• _Work item_
Reproduce nothing but the closing run of lines: the line with "Viewport: 1179px width, 1907px height." and each line that follows it to the end of the data.
-- Opening Marker --
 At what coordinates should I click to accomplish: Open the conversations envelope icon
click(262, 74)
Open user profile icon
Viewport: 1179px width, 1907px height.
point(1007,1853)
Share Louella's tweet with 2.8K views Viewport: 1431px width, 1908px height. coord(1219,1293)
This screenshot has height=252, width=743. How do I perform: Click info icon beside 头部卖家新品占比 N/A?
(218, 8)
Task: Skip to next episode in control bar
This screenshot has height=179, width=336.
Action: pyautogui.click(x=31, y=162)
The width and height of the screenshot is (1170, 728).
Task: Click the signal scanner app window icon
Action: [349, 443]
-- Closing Marker --
• _Answer box_
Viewport: 1179px width, 1907px height.
point(1007,1853)
Share Louella's tweet with 2.8K views Viewport: 1431px width, 1908px height. coord(1219,1293)
This screenshot has height=252, width=743. How do I perform: Click info icon beside 头部卖家新品占比 N/A?
(218, 8)
Task: Skip to next episode in control bar
This screenshot has height=179, width=336.
Action: pyautogui.click(x=31, y=162)
The width and height of the screenshot is (1170, 728).
Task: Click the signal scanner app window icon
Action: [349, 443]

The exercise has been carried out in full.